--- Text block ---
- Opening Delimiter -

She was born Starling Burgess, the daughter of William Starling Burgess, a noted aeroplane, car and yacht designer, and Rosamond Tudor, a successful portrait painter. She was soon nicknamed Tasha by her father, after Natasha in War and Peace, and in later life changed her surname to Tudor. Growing up in Boston, she disliked boarding-school life, preferring to draw, read and look at picture books, particularly those by Kate Greenaway and Beatrix Potter. Both of these artists had a great influence on her development as an illustrator.
After her parents divorced, the nine-year-old Tasha went to live during the week with family friends in Redding, Connecticut. She learned to dance and act, but best of all had the chance to fall utterly in love with country living, soon scraping enough funds together to buy her own cow and chickens.
Studying at Boston Museum Fine Arts School, Tasha started writing and illustrating her own books, with Pumpkin Moonshine (1938) appearing to excellent reviews after many rejections. Still in print, it tells the story of a young girl's attempts to make a jack-o'-lantern from a pumpkin that insists on running away. In the same year she married Thomas McReady, a fellow resident in Redding but at heart a city-dweller.
Undaunted, Tasha moved them both into her mother's farm, where Thomas sold milk, eggs and butter while she looked after the cows, geese, ducks and hens. Starting a family, she yearned for an even more remote life, eventually settling for a neglected 1740 farmhouse in Webster, New Hampshire, crammed with antique furnishings. Bread was home-baked and clothes washed by hand.

- Closing Delimiter -

Entries taken from a dataset:
- Opening Delimiter -

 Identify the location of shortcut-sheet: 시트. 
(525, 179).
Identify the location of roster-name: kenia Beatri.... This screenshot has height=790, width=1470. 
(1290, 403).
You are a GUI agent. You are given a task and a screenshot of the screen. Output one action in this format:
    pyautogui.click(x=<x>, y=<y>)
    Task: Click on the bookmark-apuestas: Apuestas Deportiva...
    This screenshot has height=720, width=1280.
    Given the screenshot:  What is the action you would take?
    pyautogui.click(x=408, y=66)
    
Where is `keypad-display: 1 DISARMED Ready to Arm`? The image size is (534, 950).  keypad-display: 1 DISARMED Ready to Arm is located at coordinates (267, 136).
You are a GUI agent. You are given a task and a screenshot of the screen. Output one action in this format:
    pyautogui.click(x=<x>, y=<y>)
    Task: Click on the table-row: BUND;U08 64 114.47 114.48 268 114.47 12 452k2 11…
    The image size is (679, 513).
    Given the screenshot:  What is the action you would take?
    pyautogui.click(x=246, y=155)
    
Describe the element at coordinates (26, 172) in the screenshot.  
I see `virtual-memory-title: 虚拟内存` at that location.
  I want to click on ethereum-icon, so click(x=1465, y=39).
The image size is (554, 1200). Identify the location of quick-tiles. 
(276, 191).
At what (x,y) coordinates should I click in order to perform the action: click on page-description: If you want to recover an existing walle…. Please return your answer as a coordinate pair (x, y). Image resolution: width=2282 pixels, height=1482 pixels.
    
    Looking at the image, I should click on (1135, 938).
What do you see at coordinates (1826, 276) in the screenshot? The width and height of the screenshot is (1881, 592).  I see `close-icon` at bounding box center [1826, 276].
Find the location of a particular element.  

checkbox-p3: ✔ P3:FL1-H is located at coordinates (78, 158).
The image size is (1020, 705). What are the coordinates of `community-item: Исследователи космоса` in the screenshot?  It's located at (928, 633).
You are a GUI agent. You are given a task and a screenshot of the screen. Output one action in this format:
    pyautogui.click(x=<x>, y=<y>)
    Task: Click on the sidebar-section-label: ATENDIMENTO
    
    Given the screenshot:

- Closing Delimiter -

--- Requirement A ---
In the passage about Tasha Tudor, where was the neglected 1740 farmhouse she eventually settled in?
--- Requirement B ---
Reproduce the entries, starting with their first line and going on through the line containing "The image size is (1020, 705).".
The text and the entries are unrelated material.

--- Answer section A ---
Webster, New Hampshire.

--- Answer section B ---
 Identify the location of shortcut-sheet: 시트. 
(525, 179).
Identify the location of roster-name: kenia Beatri.... This screenshot has height=790, width=1470. 
(1290, 403).
You are a GUI agent. You are given a task and a screenshot of the screen. Output one action in this format:
    pyautogui.click(x=<x>, y=<y>)
    Task: Click on the bookmark-apuestas: Apuestas Deportiva...
    This screenshot has height=720, width=1280.
    Given the screenshot:  What is the action you would take?
    pyautogui.click(x=408, y=66)
    
Where is `keypad-display: 1 DISARMED Ready to Arm`? The image size is (534, 950).  keypad-display: 1 DISARMED Ready to Arm is located at coordinates (267, 136).
You are a GUI agent. You are given a task and a screenshot of the screen. Output one action in this format:
    pyautogui.click(x=<x>, y=<y>)
    Task: Click on the table-row: BUND;U08 64 114.47 114.48 268 114.47 12 452k2 11…
    The image size is (679, 513).
    Given the screenshot:  What is the action you would take?
    pyautogui.click(x=246, y=155)
    
Describe the element at coordinates (26, 172) in the screenshot.  
I see `virtual-memory-title: 虚拟内存` at that location.
  I want to click on ethereum-icon, so click(x=1465, y=39).
The image size is (554, 1200). Identify the location of quick-tiles. 
(276, 191).
At what (x,y) coordinates should I click in order to perform the action: click on page-description: If you want to recover an existing walle…. Please return your answer as a coordinate pair (x, y). Image resolution: width=2282 pixels, height=1482 pixels.
    
    Looking at the image, I should click on (1135, 938).
What do you see at coordinates (1826, 276) in the screenshot? The width and height of the screenshot is (1881, 592).  I see `close-icon` at bounding box center [1826, 276].
Find the location of a particular element.  

checkbox-p3: ✔ P3:FL1-H is located at coordinates (78, 158).
The image size is (1020, 705). What are the coordinates of `community-item: Исследователи космоса` in the screenshot?  It's located at (928, 633).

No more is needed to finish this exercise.